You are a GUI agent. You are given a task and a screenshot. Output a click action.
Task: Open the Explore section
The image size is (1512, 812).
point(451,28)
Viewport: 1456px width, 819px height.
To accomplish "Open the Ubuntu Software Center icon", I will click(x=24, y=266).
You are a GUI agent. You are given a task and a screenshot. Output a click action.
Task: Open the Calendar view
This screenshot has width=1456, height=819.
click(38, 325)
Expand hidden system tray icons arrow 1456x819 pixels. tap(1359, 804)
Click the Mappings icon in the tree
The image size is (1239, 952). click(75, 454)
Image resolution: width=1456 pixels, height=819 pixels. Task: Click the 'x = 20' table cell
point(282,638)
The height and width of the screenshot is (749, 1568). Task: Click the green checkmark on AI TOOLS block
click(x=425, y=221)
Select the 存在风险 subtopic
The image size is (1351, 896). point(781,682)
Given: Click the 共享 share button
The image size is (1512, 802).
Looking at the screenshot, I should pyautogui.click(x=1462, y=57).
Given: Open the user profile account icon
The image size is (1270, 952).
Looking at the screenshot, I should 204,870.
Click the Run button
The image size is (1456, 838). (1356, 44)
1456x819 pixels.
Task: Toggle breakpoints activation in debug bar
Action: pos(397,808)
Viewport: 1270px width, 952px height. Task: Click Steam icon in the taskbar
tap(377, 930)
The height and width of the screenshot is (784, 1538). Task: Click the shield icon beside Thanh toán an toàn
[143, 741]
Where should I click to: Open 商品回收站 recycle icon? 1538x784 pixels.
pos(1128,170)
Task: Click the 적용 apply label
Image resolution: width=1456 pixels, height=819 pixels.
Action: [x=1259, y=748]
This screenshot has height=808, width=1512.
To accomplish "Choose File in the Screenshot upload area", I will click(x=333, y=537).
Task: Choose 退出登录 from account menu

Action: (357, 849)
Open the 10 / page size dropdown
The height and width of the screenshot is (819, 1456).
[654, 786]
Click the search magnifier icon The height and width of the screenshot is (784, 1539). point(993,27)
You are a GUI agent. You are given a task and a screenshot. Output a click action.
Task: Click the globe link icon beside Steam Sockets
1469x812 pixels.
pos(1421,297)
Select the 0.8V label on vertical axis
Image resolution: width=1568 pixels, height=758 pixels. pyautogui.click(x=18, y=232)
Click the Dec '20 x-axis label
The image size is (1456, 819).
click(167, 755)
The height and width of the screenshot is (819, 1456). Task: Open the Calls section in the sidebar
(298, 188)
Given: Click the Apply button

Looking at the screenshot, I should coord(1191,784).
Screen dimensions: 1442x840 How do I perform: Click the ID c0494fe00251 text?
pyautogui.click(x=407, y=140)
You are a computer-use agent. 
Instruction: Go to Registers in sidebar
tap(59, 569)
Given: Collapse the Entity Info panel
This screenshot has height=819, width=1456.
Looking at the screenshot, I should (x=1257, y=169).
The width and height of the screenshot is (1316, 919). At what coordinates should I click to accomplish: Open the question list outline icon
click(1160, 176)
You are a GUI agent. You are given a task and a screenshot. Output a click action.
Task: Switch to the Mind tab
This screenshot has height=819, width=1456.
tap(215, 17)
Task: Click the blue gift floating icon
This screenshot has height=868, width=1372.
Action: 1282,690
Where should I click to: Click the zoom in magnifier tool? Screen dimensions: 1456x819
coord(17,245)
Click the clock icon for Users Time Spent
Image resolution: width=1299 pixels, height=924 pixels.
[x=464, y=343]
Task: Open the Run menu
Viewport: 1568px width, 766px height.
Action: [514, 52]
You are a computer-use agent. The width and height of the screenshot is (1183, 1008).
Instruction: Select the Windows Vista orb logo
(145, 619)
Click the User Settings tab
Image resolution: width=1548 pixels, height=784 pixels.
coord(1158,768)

GOAL OF THE EXERCISE. Reproduce all of the material above without alteration.

RESULT OF THE EXERCISE.
You are a GUI agent. You are given a task and a screenshot. Output a click action.
Task: Open the Explore section
The image size is (1512, 812).
point(451,28)
Viewport: 1456px width, 819px height.
To accomplish "Open the Ubuntu Software Center icon", I will click(x=24, y=266).
You are a GUI agent. You are given a task and a screenshot. Output a click action.
Task: Open the Calendar view
This screenshot has width=1456, height=819.
click(38, 325)
Expand hidden system tray icons arrow 1456x819 pixels. tap(1359, 804)
Click the Mappings icon in the tree
The image size is (1239, 952). click(75, 454)
Image resolution: width=1456 pixels, height=819 pixels. Task: Click the 'x = 20' table cell
point(282,638)
The height and width of the screenshot is (749, 1568). Task: Click the green checkmark on AI TOOLS block
click(x=425, y=221)
Select the 存在风险 subtopic
The image size is (1351, 896). point(781,682)
Given: Click the 共享 share button
The image size is (1512, 802).
Looking at the screenshot, I should pyautogui.click(x=1462, y=57).
Given: Open the user profile account icon
The image size is (1270, 952).
Looking at the screenshot, I should 204,870.
Click the Run button
The image size is (1456, 838). (1356, 44)
1456x819 pixels.
Task: Toggle breakpoints activation in debug bar
Action: pos(397,808)
Viewport: 1270px width, 952px height. Task: Click Steam icon in the taskbar
tap(377, 930)
The height and width of the screenshot is (784, 1538). Task: Click the shield icon beside Thanh toán an toàn
[143, 741]
Where should I click to: Open 商品回收站 recycle icon? 1538x784 pixels.
pos(1128,170)
Task: Click the 적용 apply label
Image resolution: width=1456 pixels, height=819 pixels.
Action: [x=1259, y=748]
This screenshot has height=808, width=1512.
To accomplish "Choose File in the Screenshot upload area", I will click(x=333, y=537).
Task: Choose 退出登录 from account menu

Action: (357, 849)
Open the 10 / page size dropdown
The height and width of the screenshot is (819, 1456).
[654, 786]
Click the search magnifier icon The height and width of the screenshot is (784, 1539). point(993,27)
You are a GUI agent. You are given a task and a screenshot. Output a click action.
Task: Click the globe link icon beside Steam Sockets
1469x812 pixels.
pos(1421,297)
Select the 0.8V label on vertical axis
Image resolution: width=1568 pixels, height=758 pixels. pyautogui.click(x=18, y=232)
Click the Dec '20 x-axis label
The image size is (1456, 819).
click(167, 755)
The height and width of the screenshot is (819, 1456). Task: Open the Calls section in the sidebar
(298, 188)
Given: Click the Apply button

Looking at the screenshot, I should coord(1191,784).
Screen dimensions: 1442x840 How do I perform: Click the ID c0494fe00251 text?
pyautogui.click(x=407, y=140)
You are a computer-use agent. 
Instruction: Go to Registers in sidebar
tap(59, 569)
Given: Collapse the Entity Info panel
This screenshot has height=819, width=1456.
Looking at the screenshot, I should (x=1257, y=169).
The width and height of the screenshot is (1316, 919). At what coordinates should I click to accomplish: Open the question list outline icon
click(1160, 176)
You are a GUI agent. You are given a task and a screenshot. Output a click action.
Task: Switch to the Mind tab
This screenshot has height=819, width=1456.
tap(215, 17)
Task: Click the blue gift floating icon
This screenshot has height=868, width=1372.
Action: 1282,690
Where should I click to: Click the zoom in magnifier tool? Screen dimensions: 1456x819
coord(17,245)
Click the clock icon for Users Time Spent
Image resolution: width=1299 pixels, height=924 pixels.
[x=464, y=343]
Task: Open the Run menu
Viewport: 1568px width, 766px height.
Action: [514, 52]
You are a computer-use agent. The width and height of the screenshot is (1183, 1008).
Instruction: Select the Windows Vista orb logo
(145, 619)
Click the User Settings tab
Image resolution: width=1548 pixels, height=784 pixels.
coord(1158,768)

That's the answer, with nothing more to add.